╭─ SOURCE DOCUMENT

The Rise of Cancel-For-Work Travel Insurance: ‘Nothing is Sacred’

Travel Blog  •  Julia Ross  •  11.20.07 | 10:12 AM ET

imageWhen Lisa Belkin booked a winter vacation online, she was surprised to see a new option pop up on her laptop screen: Would she be interested in extra travel insurance that covers trip cancellation for “work reasons”?  Belkin’s reaction to the proposed upgrade, summed up in a recent New York Times column, resonates with the Blackberry-challenged among us: “My first thought—now that’s a policy I can use—was followed quickly by my second—it’s official: nothing is sacred.”

She writes:

Time was when the words “I have nonrefundable tickets” were up there with “a death in the family” and “admitted to the hospital” as gold-plated reasons for not coming to work. In the last year, however, that venerable excuse has been rendered potentially moot by at least two insurers. AIG, which introduced its plan just a few weeks ago, charges $24 to add the “cancel for work reasons” option to a travel insurance plan, while Access America, which created the category just last year, charges $19.

For the overworked, of course, canceling travel plans may make more sense than sitting in a beachside hotel for a week on conference calls; Belkin cites one survey that found 33 percent of workers stay in touch with the office while on vacation.  But it’s the symbolism of the new policy that most irks her: “The fact that scotching vacation for work has become so common, there is money to be made on it. We need those vacations. And now we can be $24 closer to leaping whenever work calls.”

Related on World Hum:
* One Thousand Places You Wish You Could See if You Weren’t Working so Damn Hard
* Why Don’t Americans Take Vacations? This Land is Already ‘Leisure Land.’
* How Do Americans Struggle With Vacations? Let Us Count the Ways.

Photo by Scott Ableman via Flickr, (Creative Commons).

 

 

 


Julia Ross is a Washington, DC-based writer and frequent contributor to World Hum. She has lived in China and Taiwan, where she was a Fulbright scholar and Mandarin student. Her writing has appeared in the Washington Post, Time, Christian Science Monitor, Plenty and other publications. Her essay, Six Degrees of Vietnam, was shortlisted for "The Best American Travel Writing 2009."


1 Comment for The Rise of Cancel-For-Work Travel Insurance: ‘Nothing is Sacred’

emily 11.20.07 | 3:48 PM ET

Sounds good if work is paying for it - and you request it.  But I can imagine some managers insisting that all employees have it (out of their own pocket) and if not that they come to work anyway.  Vacations are disappearing.

╰─

*PROBLEM TO SOLVE*
Reproduce word for word the passage of the travel insurance post starting with "Sounds good if" and going on through "Vacations are disappearing.". The data that comes next is separate material, unrelated to the travel insurance post.

╭─ PROVIDED MATERIAL

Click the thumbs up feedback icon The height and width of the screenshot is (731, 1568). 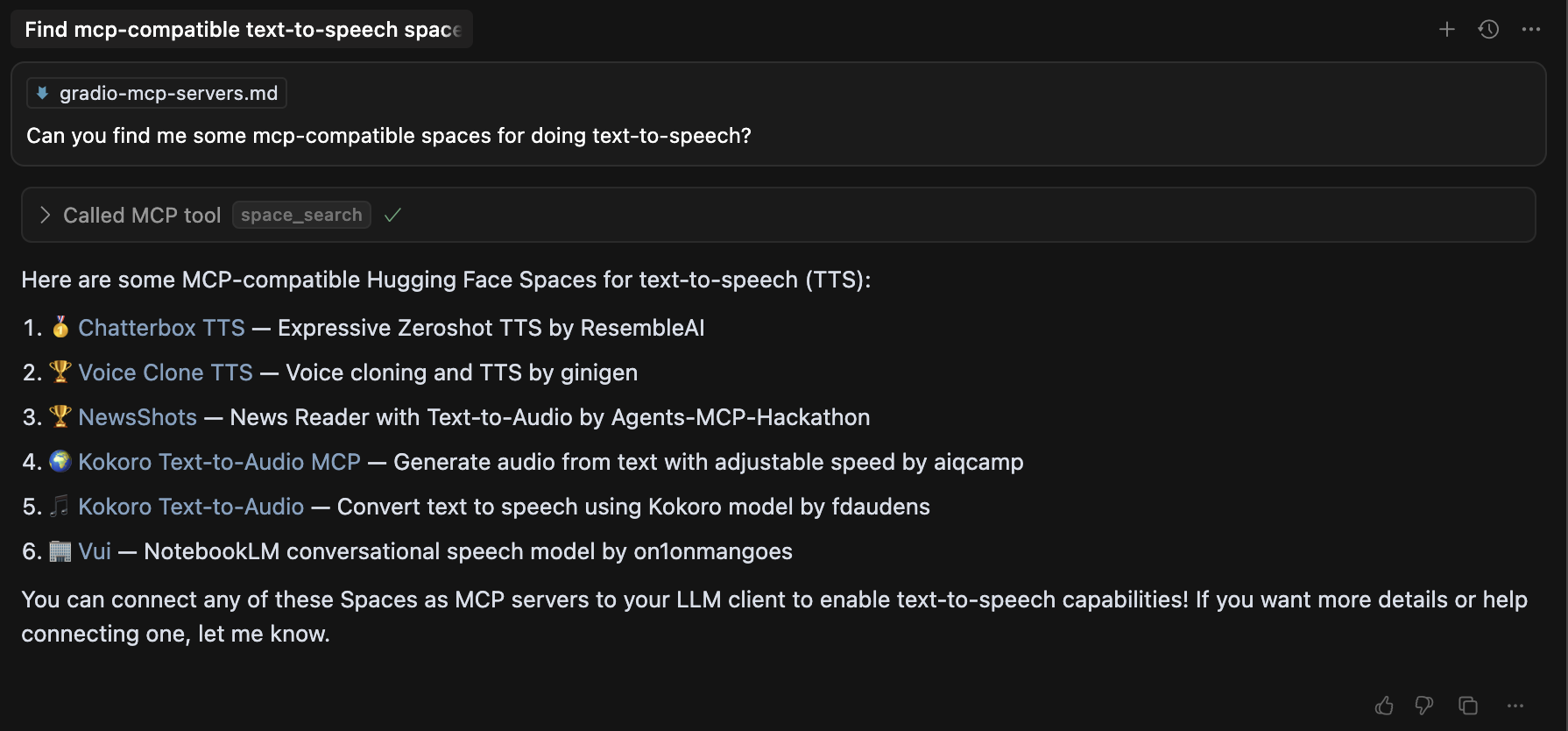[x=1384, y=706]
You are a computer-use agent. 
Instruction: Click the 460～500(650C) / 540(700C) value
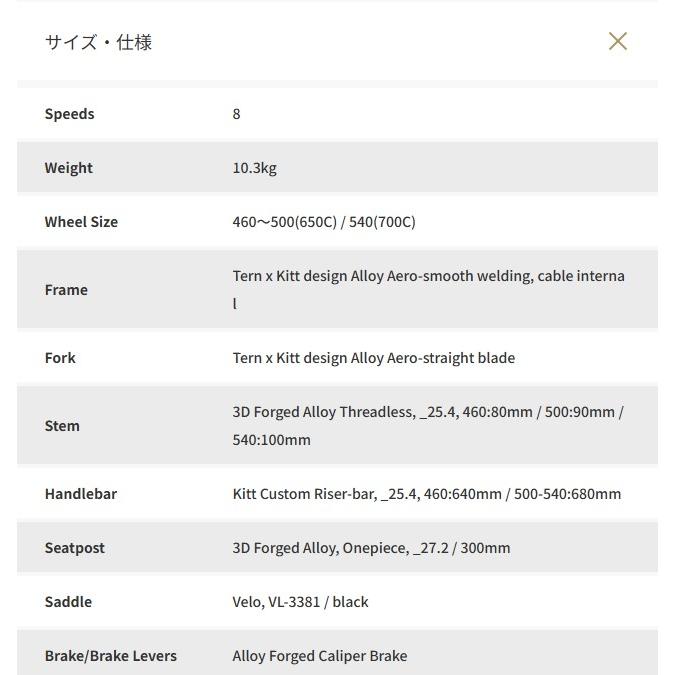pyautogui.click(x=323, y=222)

╰─

*COMPLETED TASK*
Sounds good if work is paying for it - and you request it.  But I can imagine some managers insisting that all employees have it (out of their own pocket) and if not that they come to work anyway.  Vacations are disappearing.